Invité à s’expliquer l’impudent continua :

-« vous adorez la merde en ce sens que vous chérissez ce qui reste quand on a fini de penser ». Ces matières-là sont les résidus du travail des boyaux de la tête. C’est ce qui reste quand le travail de digestion de l’expérience est terminé.

Cette matière de pensée n’est pas plus à rejeter que les autres matières. C’est de les porter au pinacle qui en fait perdre leur utilité. Ces matières de penser ne sont que d’excellentes matières à penser. C’est comme une sorte de composte de la pensée. Ce qui compte ce n’est pas la matière mais comment elle aide à grandir la pensée de celui qui s’en empare. Tant que vous êtes occupé à les adorer vous ne leur permettez pas de vous faire penser.

Ce que je vous dis en ce moment est ma matière mentale. Ce qui reste de mon expérience du monde. Ce que les boyaux de ma tête restituent une fois que j’ai fini de digérer ce qui m’était proposé comme expérience. la question n’est pas de savoir si ce que je dis est vrai ou pas mais comment ça dérange vos façons de penser et nourris votre grandissement.

Mais tous ces écrits des grands auteurs, qu’est-ce donc d’autre que le produit de leur conscience ? ce qui reste quand ils ont fini de penser ?

De Proust à Freud, La plupart des théories sont des matières mentales. Comme beaucoup de ces matières elles ont une durée de vie très courte. Et à ce titre n’ont pas plus de valeur que cela.

Matière de pensée ou matière à penser ?

Gotlib et la psychanalyse [1]

 

Lorsque je m’enthousiasme pour n’importe quel discours intelligent, je ne fais qu’être intelligent par procuration. Si je suis enthousiaste c’est parce que j’imagine que si je comprends un discours brillant, c’est donc je suis intelligent. Mais ce qui est brillant est rarement lumineux. Les discours brillants ne font que refléter les discours lumineux.

En ce sens les théories et les discours n’ont pas plus d’importance pour le chercheur d’âme qu’est chacun d’entre nous, que les matières que le bousier récupère pour se nourrir. Les matières des uns font la nourriture des autres.

La pensée de l’autre m’intéresse qu’en ce qu’elle stimule la mienne.

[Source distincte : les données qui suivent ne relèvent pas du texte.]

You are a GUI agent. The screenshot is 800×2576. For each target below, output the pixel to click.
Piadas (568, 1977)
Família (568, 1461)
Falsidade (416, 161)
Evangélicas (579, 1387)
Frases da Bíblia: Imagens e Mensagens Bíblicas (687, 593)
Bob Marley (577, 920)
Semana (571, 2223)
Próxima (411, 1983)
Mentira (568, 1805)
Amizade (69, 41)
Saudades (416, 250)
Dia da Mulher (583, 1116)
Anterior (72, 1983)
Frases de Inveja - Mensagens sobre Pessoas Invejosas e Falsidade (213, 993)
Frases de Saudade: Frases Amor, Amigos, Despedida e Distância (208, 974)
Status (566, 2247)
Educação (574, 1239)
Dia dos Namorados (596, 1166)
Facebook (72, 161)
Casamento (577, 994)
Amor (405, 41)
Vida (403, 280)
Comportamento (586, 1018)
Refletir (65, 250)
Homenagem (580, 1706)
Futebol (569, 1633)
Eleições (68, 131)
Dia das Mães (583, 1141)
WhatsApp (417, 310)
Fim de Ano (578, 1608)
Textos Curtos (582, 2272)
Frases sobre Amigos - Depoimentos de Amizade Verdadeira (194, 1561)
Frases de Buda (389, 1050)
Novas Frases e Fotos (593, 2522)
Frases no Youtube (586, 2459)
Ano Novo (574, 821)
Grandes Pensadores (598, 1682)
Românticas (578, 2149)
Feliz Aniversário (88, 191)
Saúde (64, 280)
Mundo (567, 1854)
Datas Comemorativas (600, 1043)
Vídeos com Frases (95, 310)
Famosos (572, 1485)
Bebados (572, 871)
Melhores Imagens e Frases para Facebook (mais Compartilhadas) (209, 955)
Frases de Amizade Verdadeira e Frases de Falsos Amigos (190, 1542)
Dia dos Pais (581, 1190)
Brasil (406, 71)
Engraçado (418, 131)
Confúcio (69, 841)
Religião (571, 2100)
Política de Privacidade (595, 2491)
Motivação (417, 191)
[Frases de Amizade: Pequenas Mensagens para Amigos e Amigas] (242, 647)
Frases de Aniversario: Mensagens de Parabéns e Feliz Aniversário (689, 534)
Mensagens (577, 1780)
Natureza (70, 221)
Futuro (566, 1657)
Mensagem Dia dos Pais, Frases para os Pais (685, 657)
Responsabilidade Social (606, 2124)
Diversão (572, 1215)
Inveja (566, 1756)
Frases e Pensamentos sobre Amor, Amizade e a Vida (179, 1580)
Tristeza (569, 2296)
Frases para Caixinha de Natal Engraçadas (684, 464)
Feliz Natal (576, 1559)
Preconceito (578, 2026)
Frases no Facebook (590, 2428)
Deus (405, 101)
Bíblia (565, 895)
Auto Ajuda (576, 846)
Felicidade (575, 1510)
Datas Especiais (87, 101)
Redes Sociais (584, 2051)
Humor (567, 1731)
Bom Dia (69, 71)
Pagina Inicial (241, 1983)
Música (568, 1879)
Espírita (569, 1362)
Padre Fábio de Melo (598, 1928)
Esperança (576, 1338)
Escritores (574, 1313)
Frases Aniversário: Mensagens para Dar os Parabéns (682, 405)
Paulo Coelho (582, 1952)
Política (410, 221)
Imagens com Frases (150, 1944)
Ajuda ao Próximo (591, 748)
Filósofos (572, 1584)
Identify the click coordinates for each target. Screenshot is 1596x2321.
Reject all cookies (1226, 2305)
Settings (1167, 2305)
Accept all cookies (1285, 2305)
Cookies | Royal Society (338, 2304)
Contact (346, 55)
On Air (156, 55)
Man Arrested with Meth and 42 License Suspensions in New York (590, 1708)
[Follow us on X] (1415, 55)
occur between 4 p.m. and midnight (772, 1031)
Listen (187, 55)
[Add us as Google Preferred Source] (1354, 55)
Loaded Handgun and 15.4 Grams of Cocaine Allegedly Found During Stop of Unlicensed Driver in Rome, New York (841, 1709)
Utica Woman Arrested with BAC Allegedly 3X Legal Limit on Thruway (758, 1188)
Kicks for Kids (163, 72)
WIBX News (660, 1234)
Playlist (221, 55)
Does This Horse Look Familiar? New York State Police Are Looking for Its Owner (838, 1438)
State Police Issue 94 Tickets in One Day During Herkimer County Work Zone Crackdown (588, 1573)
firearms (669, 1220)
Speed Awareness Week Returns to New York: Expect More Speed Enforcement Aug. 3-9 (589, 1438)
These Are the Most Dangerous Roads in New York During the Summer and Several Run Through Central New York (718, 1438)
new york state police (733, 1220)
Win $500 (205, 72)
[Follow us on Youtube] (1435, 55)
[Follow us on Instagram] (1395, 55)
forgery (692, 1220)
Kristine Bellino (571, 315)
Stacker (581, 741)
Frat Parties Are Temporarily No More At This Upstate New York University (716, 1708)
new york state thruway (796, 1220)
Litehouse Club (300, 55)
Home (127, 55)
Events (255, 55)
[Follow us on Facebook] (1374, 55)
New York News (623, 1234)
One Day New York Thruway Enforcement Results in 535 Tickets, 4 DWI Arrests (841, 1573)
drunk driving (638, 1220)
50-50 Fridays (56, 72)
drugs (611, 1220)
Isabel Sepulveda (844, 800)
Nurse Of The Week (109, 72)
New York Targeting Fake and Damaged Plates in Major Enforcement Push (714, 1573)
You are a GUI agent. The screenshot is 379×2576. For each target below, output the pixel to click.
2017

Ce qui m’intéresse dans le discours de l’autre c’est comment il me fait penser. Pas quand je répète ce qu’il dit religieusement, pas quand je fais de sa parole une incantation sacrée. Mais quand je m’en empare pour en faire quelque chose d’autre. Bien sur la matière mentale des autres a comme fonction d’ensemencer la capacité de digérer, le microbiote des boyaux de la tête des plus jeunes, de ceux qui n’ont pas encore commencé leur entrainement à produire leur propre pensée. Mais les matières mentales des ainées n’ont pas d’autres fonction que d’ensemencer leur pensée. En ce sens rien n’est vrai ou rien n’est juste.

En ce sens, chercher si une théorie est juste ou fausse est un moyen d’en faire un totem, une icône. Une théorie est productrice de sens ou elle ne l’est pas. Elle est utile pour rendre intelligible le monde ou elle ne l’est pas. Chercher le vrai de la théorie c’est faire glisser la démarche intellectuelle vers la croyance.

Une bibliothèque telle que la votre, est juste un mausolée. L’adoration des ouvrages les enferme. Quand un livre vous a ensemencé, partagez-le !  vous ne perdrez rien. Parce que ce qui vous a permis de cheminer n’est pas dans le livre mais dans votre rencontre avec le livre. et cette rencontre ne peut s’enfermer dans un mausolée »

 

 

Et ce drôle de Diogène s’en alla sans avoir ouvert le moindre ouvrage ni offert le moindre commentaire philosophique.